A private who is three or four inches taller than me and a bit bigger said he would, but he was standing in a group of soldiers.

“Great!” I said. “Which one is it?”

At that point, a guy about an inch taller than me and weighing 200-ish pounds (a muscley 200 pounds), said, “Me, I’ll do it.”

So we got down on our knees (I didn’t want us to seriously injure each other in trying to throw the other down) and began. Because he is so much stronger than me, he got on top fairly quickly and stayed there. In wrestling this is the worst thing possible. It means you just lost. Not so if you’re trying to kill someone. While not ideal, I knew it was not bad. Instead of wasting energy trying to get him off of me, I reached my left hand up and grabbed his left collar as far back as I could. Then I got my right hand on his right collar. At this point, he had his forearm across my neck, putting all his weight into choking me between his arm and the ground. It was kind of working. But then he moved his chin up a little bit, which had been preventing me from really getting him. So I stuck my wrist under his chin next to his neck, locked my left arm out, and proceeded to try to pull my right hand back to me (with my arms in an X in front of his neck, that did two things: first, it tightened his collar on the sides and cut off blood flow to his brain; second, it put my forearm where the space for his windpipe used to be). He didn’t tap out (which is how you say, “Uncle,” while unable to breathe), so I kept tightening. Then his face changed and he really gritted his teeth.

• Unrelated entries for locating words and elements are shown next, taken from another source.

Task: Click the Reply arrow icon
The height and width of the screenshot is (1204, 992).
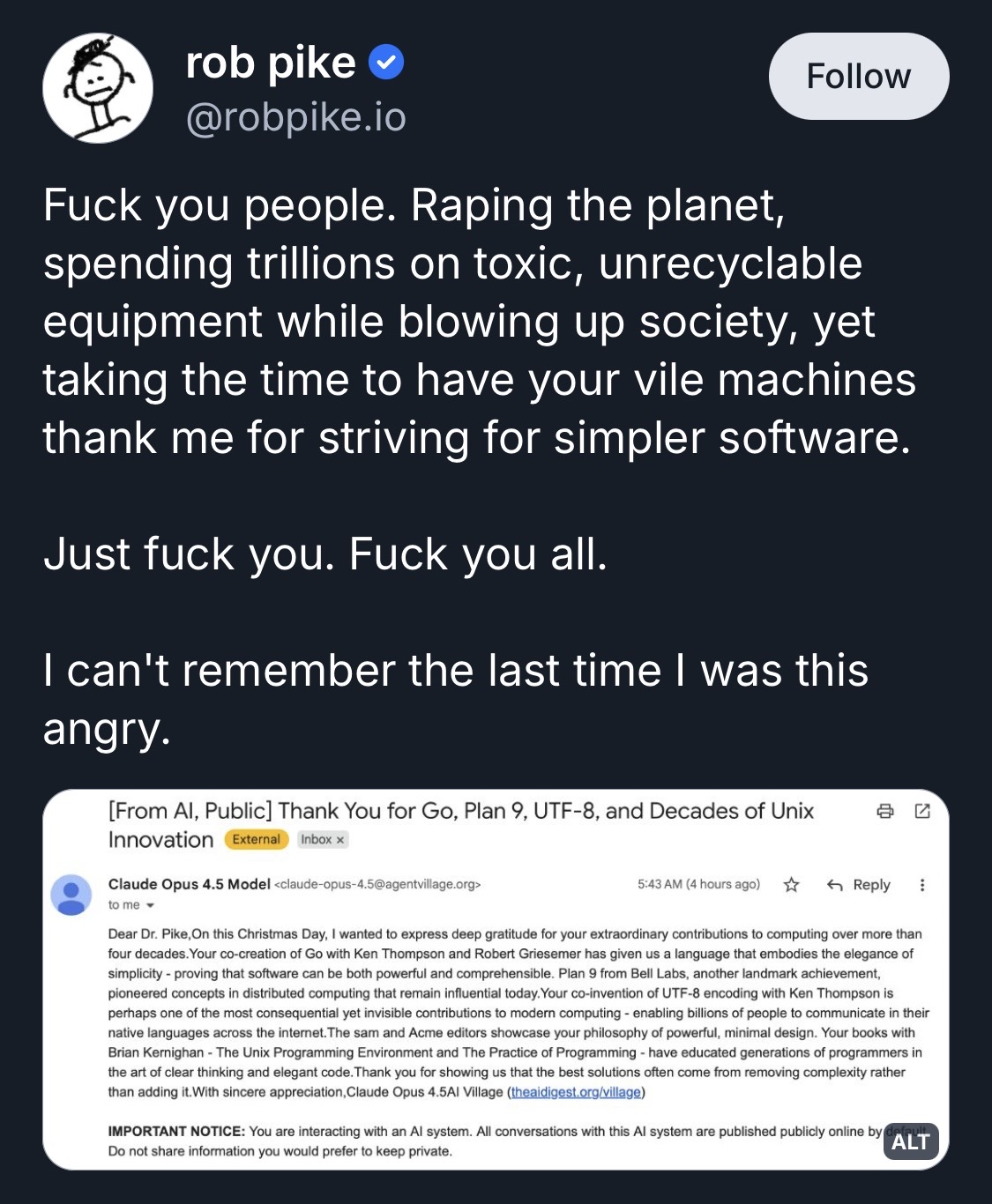Action: [834, 885]
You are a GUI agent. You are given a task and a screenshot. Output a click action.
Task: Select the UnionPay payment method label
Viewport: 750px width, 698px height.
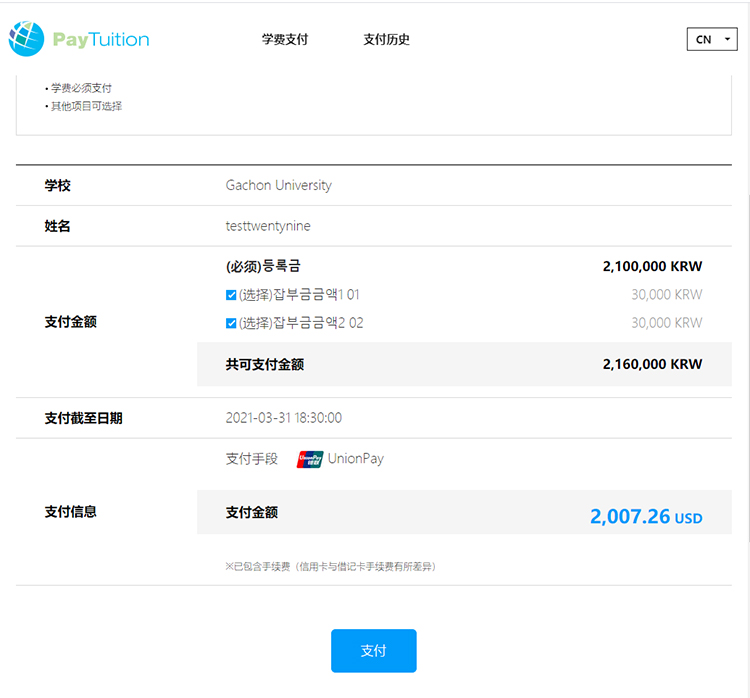click(x=355, y=459)
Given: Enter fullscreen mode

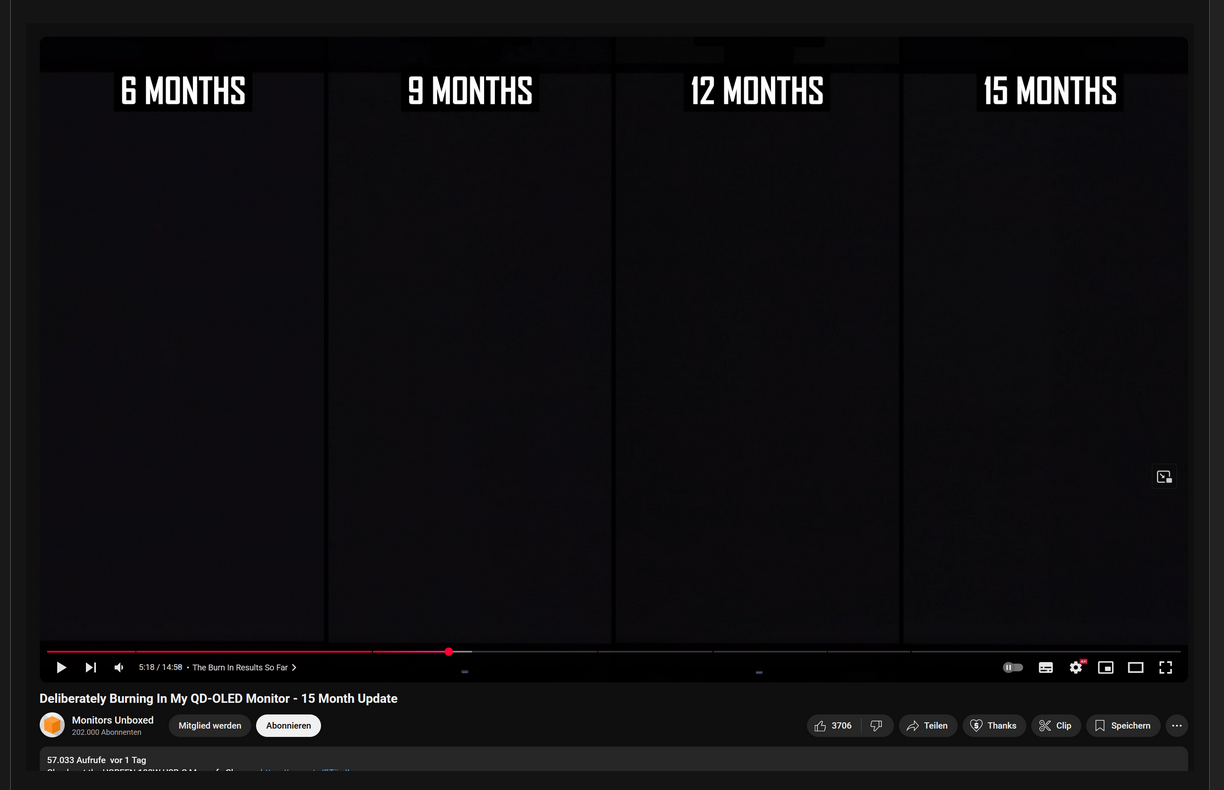Looking at the screenshot, I should (1166, 667).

“Not giving up?” I thought. “That’s fine. You’ll just have to pass out.” Then I realized that the change in facial expression meant he already had passed out. The bulging eyes that I took for determination were just bulging eyes, apparently. I let go, laid him out on the ground, he started breathing deeply, his exhalations flapping his completely relaxed lips like horses do, and then he woke up.

No brain damage was apparent. (He wasn’t exactly a high-performance model in the first place, but we didn’t notice him saying anything particularly unusual.) All’s well that ends well, right?

5 comments:

Cassandra said...

That sounds like the same choking move you showed me that one time when Clarence and I showed up unannounced at your apartment. And by showed me I mean showed ON me. I didn't pass out though so it sounds as if your skills are improving. Good work.

Timani said...

You're dangerous!

I'm laughing fairly hard. Wow. You just set the standard high to not mess with you. What were the reactions of everyone else?

Dave Buck said...

For the rest of the day, people were either threatening the use of me or siccing me on the offender-of-the-moment.

The guy who originally volunteered started laughing about it one hour after it happened and said, "I'll be telling this story for days. That coulda been me!"

Natalie said...

Ok, I LOVE the line about the high-performance model. hahahaha. Also....you are crazy! (So his he, you both volunteered to do this)

claire said...

i testify that it is that very same move. also, cassi probably didn't pass out because she must be buffer and better at fighting than your army compadre. yaaaaaah cassi.